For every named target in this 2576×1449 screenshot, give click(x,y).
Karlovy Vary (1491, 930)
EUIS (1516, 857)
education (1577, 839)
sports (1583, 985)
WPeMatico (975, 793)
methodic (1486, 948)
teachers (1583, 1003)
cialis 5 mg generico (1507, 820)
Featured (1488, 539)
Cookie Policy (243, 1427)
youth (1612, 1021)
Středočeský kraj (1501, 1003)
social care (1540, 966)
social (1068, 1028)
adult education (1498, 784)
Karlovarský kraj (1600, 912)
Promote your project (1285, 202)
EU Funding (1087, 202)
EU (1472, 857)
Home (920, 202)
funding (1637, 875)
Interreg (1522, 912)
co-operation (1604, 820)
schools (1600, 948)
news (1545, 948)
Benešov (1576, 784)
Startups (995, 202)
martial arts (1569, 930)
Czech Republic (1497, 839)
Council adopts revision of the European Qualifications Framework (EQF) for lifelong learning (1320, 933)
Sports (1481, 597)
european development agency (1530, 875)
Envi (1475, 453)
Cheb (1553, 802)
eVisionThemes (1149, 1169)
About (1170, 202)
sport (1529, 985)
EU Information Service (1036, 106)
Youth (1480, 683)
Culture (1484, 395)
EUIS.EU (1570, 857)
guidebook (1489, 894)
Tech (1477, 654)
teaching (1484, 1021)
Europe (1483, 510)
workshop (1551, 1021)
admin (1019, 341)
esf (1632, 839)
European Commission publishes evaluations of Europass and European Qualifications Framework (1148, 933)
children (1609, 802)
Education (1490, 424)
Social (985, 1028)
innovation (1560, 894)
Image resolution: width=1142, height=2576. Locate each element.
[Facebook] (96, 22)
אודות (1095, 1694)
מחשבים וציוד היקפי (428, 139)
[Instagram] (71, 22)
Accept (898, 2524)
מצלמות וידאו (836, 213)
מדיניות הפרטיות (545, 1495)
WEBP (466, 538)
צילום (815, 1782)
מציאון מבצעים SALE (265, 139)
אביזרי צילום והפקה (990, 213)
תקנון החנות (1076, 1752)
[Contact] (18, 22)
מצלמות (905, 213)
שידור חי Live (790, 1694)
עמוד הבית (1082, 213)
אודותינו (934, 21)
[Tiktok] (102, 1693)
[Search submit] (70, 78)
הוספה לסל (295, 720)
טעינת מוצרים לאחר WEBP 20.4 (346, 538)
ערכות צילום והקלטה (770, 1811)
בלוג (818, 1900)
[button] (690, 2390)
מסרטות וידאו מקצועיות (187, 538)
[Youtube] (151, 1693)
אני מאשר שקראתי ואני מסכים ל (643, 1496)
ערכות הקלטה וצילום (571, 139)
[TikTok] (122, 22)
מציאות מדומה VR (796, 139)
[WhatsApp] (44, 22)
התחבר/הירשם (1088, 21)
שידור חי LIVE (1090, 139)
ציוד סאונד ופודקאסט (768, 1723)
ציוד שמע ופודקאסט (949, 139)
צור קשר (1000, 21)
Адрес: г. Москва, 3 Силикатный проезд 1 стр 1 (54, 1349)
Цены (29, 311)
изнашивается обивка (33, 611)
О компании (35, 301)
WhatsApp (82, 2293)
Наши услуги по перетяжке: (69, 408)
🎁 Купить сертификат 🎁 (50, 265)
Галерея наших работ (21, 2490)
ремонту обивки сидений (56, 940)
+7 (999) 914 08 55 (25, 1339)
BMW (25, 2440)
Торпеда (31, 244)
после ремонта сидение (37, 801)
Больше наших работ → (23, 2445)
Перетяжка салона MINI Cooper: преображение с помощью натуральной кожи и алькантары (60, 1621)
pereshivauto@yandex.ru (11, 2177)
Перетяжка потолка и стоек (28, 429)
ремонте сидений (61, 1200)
★ ★ ★
Your objective: A faithful copy of the whole listing is needed.

Output of the exercise:
For every named target in this 2576×1449 screenshot, give click(x,y).
Karlovy Vary (1491, 930)
EUIS (1516, 857)
education (1577, 839)
sports (1583, 985)
WPeMatico (975, 793)
methodic (1486, 948)
teachers (1583, 1003)
cialis 5 mg generico (1507, 820)
Featured (1488, 539)
Cookie Policy (243, 1427)
youth (1612, 1021)
Středočeský kraj (1501, 1003)
social care (1540, 966)
social (1068, 1028)
adult education (1498, 784)
Karlovarský kraj (1600, 912)
Promote your project (1285, 202)
EU Funding (1087, 202)
EU (1472, 857)
Home (920, 202)
funding (1637, 875)
Interreg (1522, 912)
co-operation (1604, 820)
schools (1600, 948)
news (1545, 948)
Benešov (1576, 784)
Startups (995, 202)
martial arts (1569, 930)
Czech Republic (1497, 839)
Council adopts revision of the European Qualifications Framework (EQF) for lifelong learning (1320, 933)
Sports (1481, 597)
european development agency (1530, 875)
Envi (1475, 453)
Cheb (1553, 802)
eVisionThemes (1149, 1169)
About (1170, 202)
sport (1529, 985)
EU Information Service (1036, 106)
Youth (1480, 683)
Culture (1484, 395)
EUIS.EU (1570, 857)
guidebook (1489, 894)
Tech (1477, 654)
teaching (1484, 1021)
Europe (1483, 510)
workshop (1551, 1021)
admin (1019, 341)
esf (1632, 839)
European Commission publishes evaluations of Europass and European Qualifications Framework (1148, 933)
children (1609, 802)
Education (1490, 424)
Social (985, 1028)
innovation (1560, 894)
Image resolution: width=1142, height=2576. Locate each element.
[Facebook] (96, 22)
אודות (1095, 1694)
מחשבים וציוד היקפי (428, 139)
[Instagram] (71, 22)
Accept (898, 2524)
מצלמות וידאו (836, 213)
מדיניות הפרטיות (545, 1495)
WEBP (466, 538)
צילום (815, 1782)
מציאון מבצעים SALE (265, 139)
אביזרי צילום והפקה (990, 213)
תקנון החנות (1076, 1752)
[Contact] (18, 22)
מצלמות (905, 213)
שידור חי Live (790, 1694)
עמוד הבית (1082, 213)
אודותינו (934, 21)
[Tiktok] (102, 1693)
[Search submit] (70, 78)
הוספה לסל (295, 720)
טעינת מוצרים לאחר WEBP 20.4 (346, 538)
ערכות צילום והקלטה (770, 1811)
בלוג (818, 1900)
[button] (690, 2390)
מסרטות וידאו מקצועיות (187, 538)
[Youtube] (151, 1693)
אני מאשר שקראתי ואני מסכים ל (643, 1496)
ערכות הקלטה וצילום (571, 139)
[TikTok] (122, 22)
מציאות מדומה VR (796, 139)
[WhatsApp] (44, 22)
התחבר/הירשם (1088, 21)
שידור חי LIVE (1090, 139)
ציוד סאונד ופודקאסט (768, 1723)
ציוד שמע ופודקאסט (949, 139)
צור קשר (1000, 21)
Адрес: г. Москва, 3 Силикатный проезд 1 стр 1 (54, 1349)
Цены (29, 311)
изнашивается обивка (33, 611)
О компании (35, 301)
WhatsApp (82, 2293)
Наши услуги по перетяжке: (69, 408)
🎁 Купить сертификат 🎁 (50, 265)
Галерея наших работ (21, 2490)
ремонту обивки сидений (56, 940)
+7 (999) 914 08 55 (25, 1339)
BMW (25, 2440)
Торпеда (31, 244)
после ремонта сидение (37, 801)
Больше наших работ → (23, 2445)
Перетяжка салона MINI Cooper: преображение с помощью натуральной кожи и алькантары (60, 1621)
pereshivauto@yandex.ru (11, 2177)
Перетяжка потолка и стоек (28, 429)
ремонте сидений (61, 1200)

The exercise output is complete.